Posted Saturday, October 25, 2014 8:48 AM | Contributed by Jeff
The well-known – yet much-maligned – sorcerer's hat at Disney's Hollywood Studios will come down early next year. Disney confirmed the giant hat's impending demise Friday. The company said it is "reimagining" the area where it stands. Disney would not provide details about what will replace the hat.
Read more from The Orlando Sentinel.
I always thought it was temporary, much like the hideous sign they had perched over Spaceship Earth for a number of years. Then ten years passed...
Great, I never thought that hat went with the theme in that area of the park!
Every time I see a DHS article, I am awaiting an announcement to what they are going to add. However, most of these are about them removing stuff.
Happy to see that go.
Yea. Now the Chinese Theater can be seen unobstructed again.
Would you rather see a model of the completed, or under construction Death Star take its place?
I always thought the construction version was now interesting.
I thought the hat was placed there to block the Chinese Theater due to dropping the MGM name and copyright purposes.Last edited by jkpark, Tuesday, October 28, 2014 9:04 AM
That doesn't even make sense. You don't copyright a building, and it's still there to see, and the theater isn't owned by MGM.
You can copyright the design of a building. You can also trademark it.
Neither of which apply here.
Not so much MGM, but the owners of the real theatre may have asked for royalties from Disney for use of the iconic facade? Anyway, good to see the hat coming out of there. Didn't like it since day one.
I sincerely doubt Disney would have built a replica of the Chinese Theater without checking in with the owners of the theatre.
Which has also changed hands several times. Besides, it's not entirely clear how landmarks fit into the landscape (no pun intended).

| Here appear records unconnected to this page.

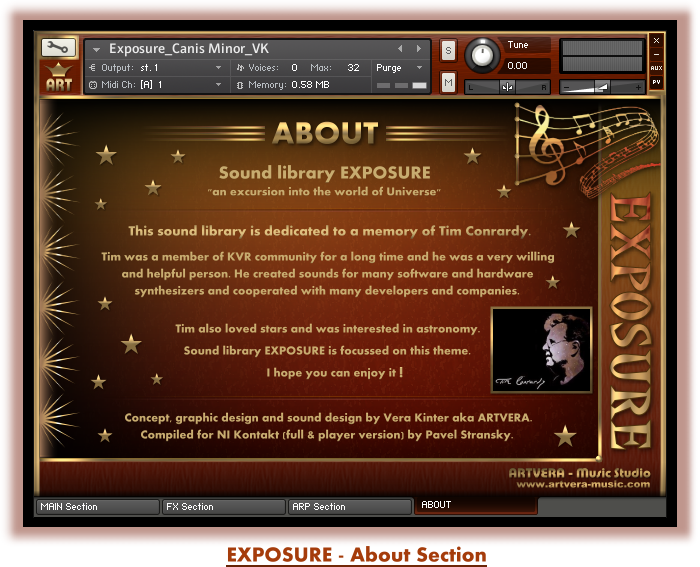Image resolution: width=700 pixels, height=567 pixels.
Task: Open the Midi Ch dropdown
Action: click(x=219, y=85)
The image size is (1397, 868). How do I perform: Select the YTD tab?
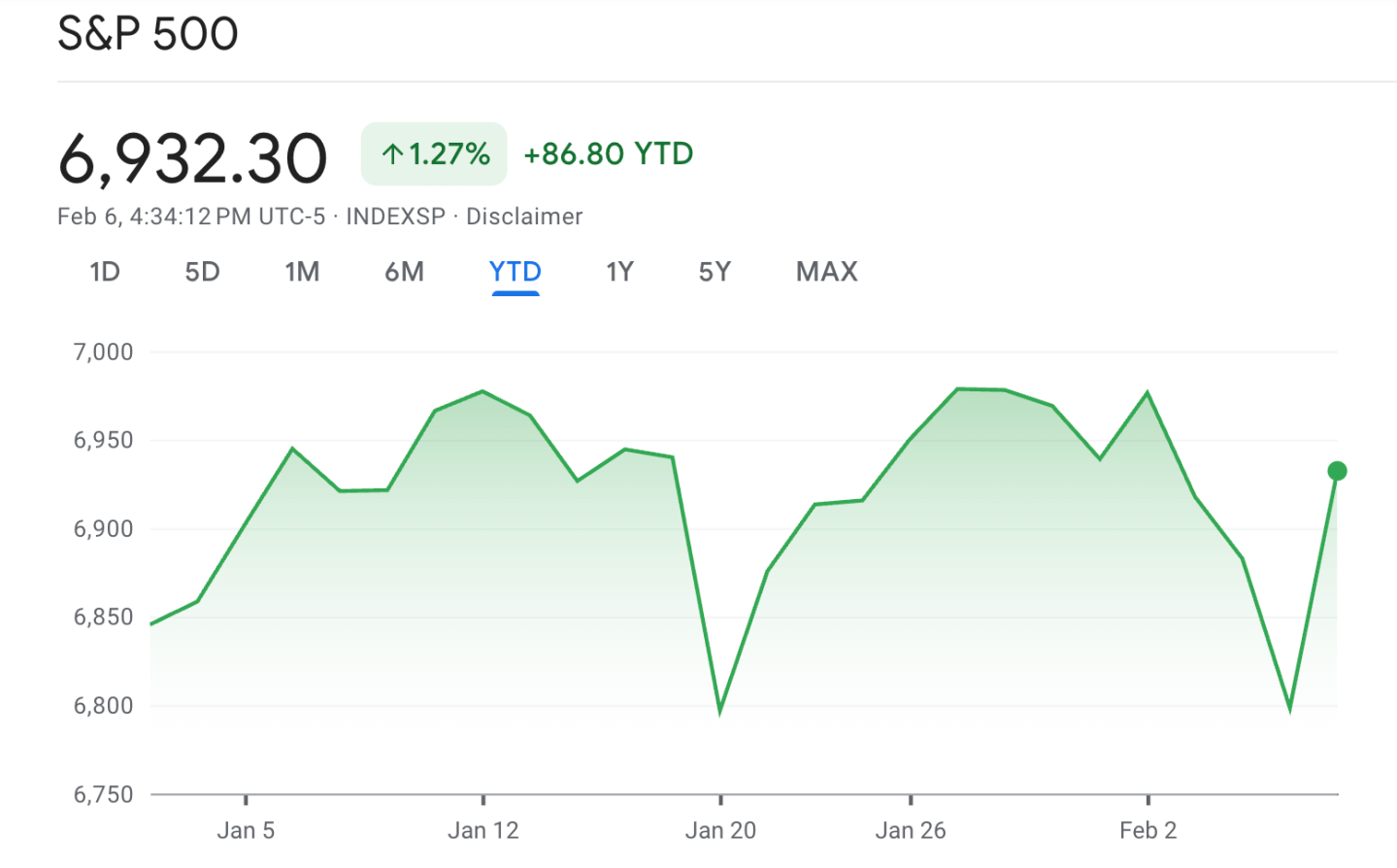point(516,272)
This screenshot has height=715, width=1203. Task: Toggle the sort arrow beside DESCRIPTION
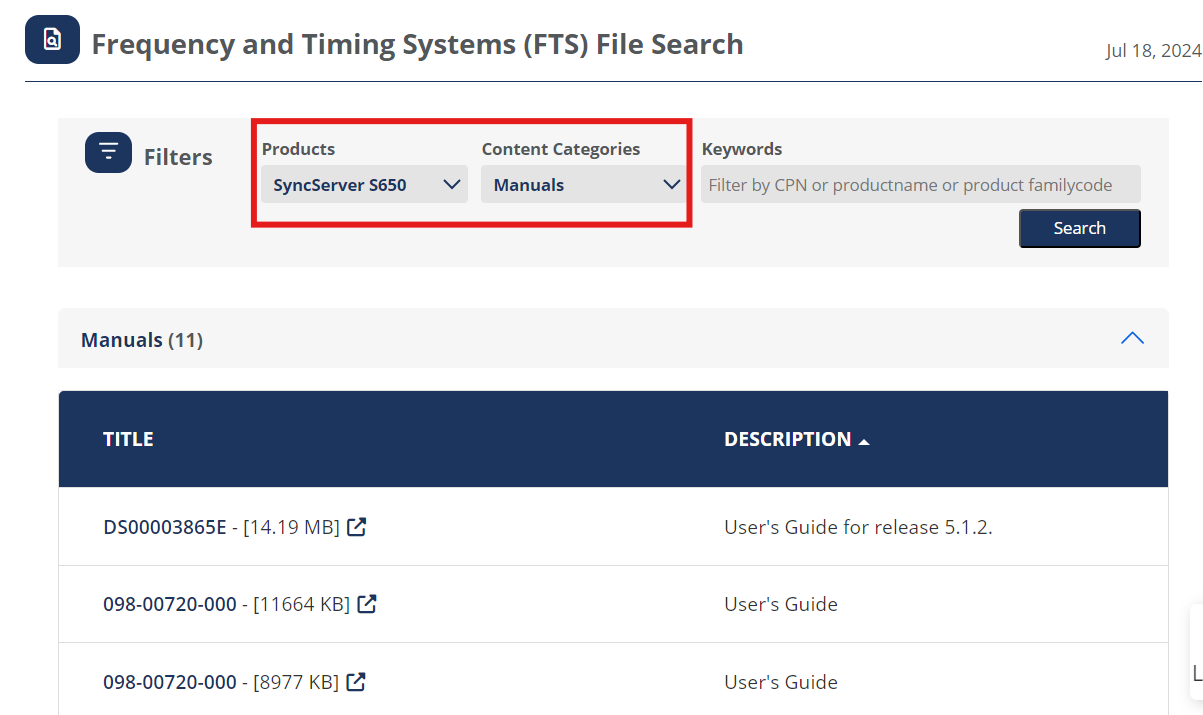pyautogui.click(x=864, y=441)
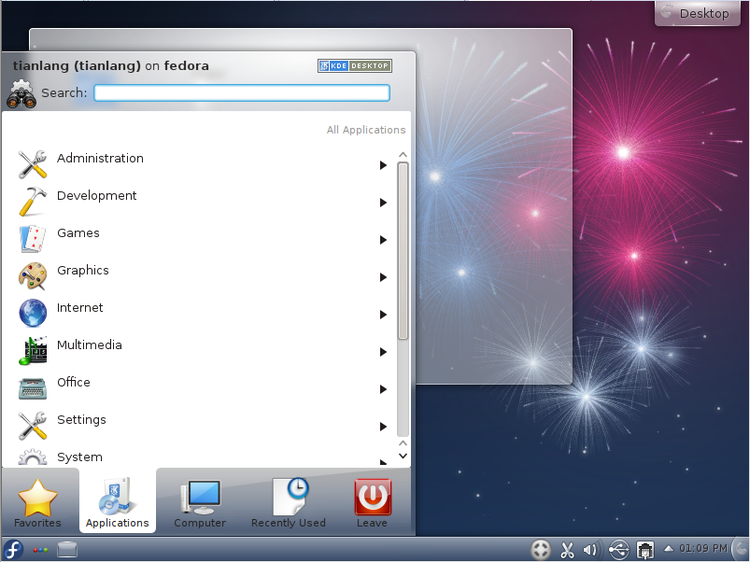Expand the Administration submenu arrow
Screen dimensions: 750x562
click(x=383, y=165)
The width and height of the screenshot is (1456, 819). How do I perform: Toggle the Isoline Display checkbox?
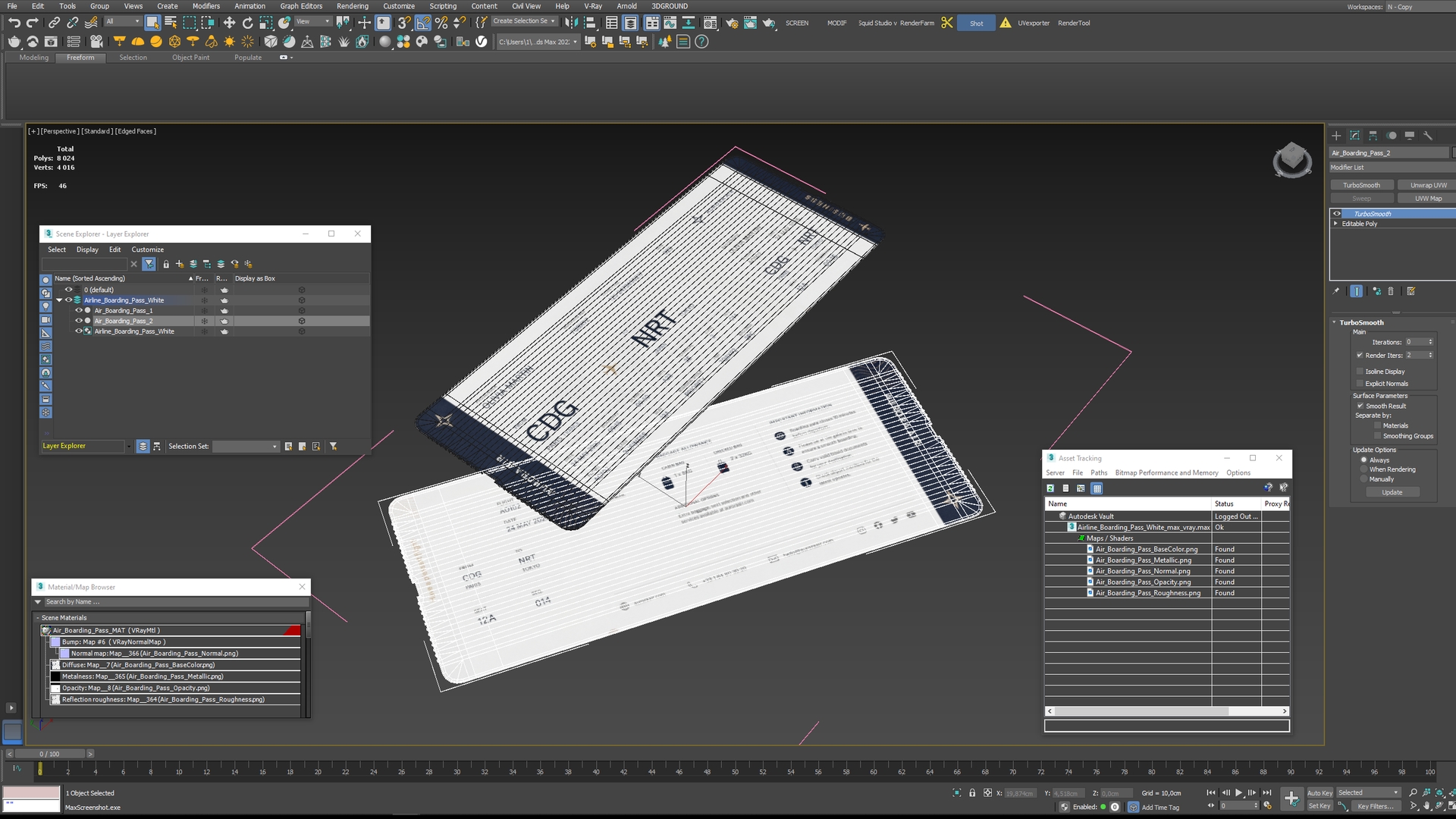(x=1360, y=372)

It was originally Grauman's (though Sid Grauman never actually owned the theater), later Mann's Chinese Theater and is currently TCL Chinese Theaters (it gained a multiplex in 2001).

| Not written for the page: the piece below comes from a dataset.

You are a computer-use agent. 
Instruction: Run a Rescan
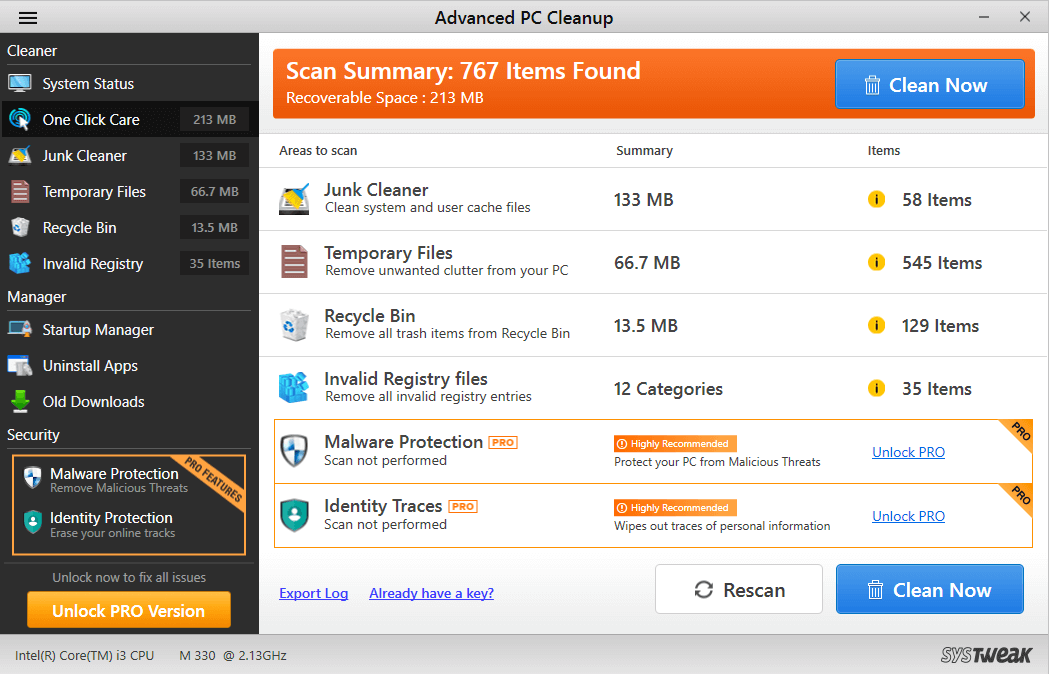738,589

Neither of which apply here.
No, but I was correcting the statement that you can't copyright a building when you can.
As for the hat coming down, that's great. Hated it!
Except registering for copyright for architecture is pretty new, and this building predates the law by more than 60 years, so it would not apply here.
A hallmark of most Disney parks is the "main street to iconic structure" thorofare entrance, and I've always heard that Disney was unhappy with the way the Chinese Theatre turned out. It just wasn't iconic enough, grand enough, or something like that. Hence, the ridiculous giant hat as a misguided attempt to redesign the look of the place and give it the wow factor. Ugh.
I like the look of the theater at the end of the street. I also thought the hat was cool, but it was so totally wrong for the area it kind of ruined everything. So I'm glad it's going.
Wait... Where am I gonna buy my silly hats and trading pins now?
I never said it did apply. I'm saying your blanket statement was wrong. And the building could be trademarked, though that also doesn't apply in this case. Regardless, saying that you can't do it, when you can was incorrect.Last edited by Tekwardo, Tuesday, October 28, 2014 5:06 PM
Jesus Christ... do you do anything but argue just for the sake of argument? It's exhausting.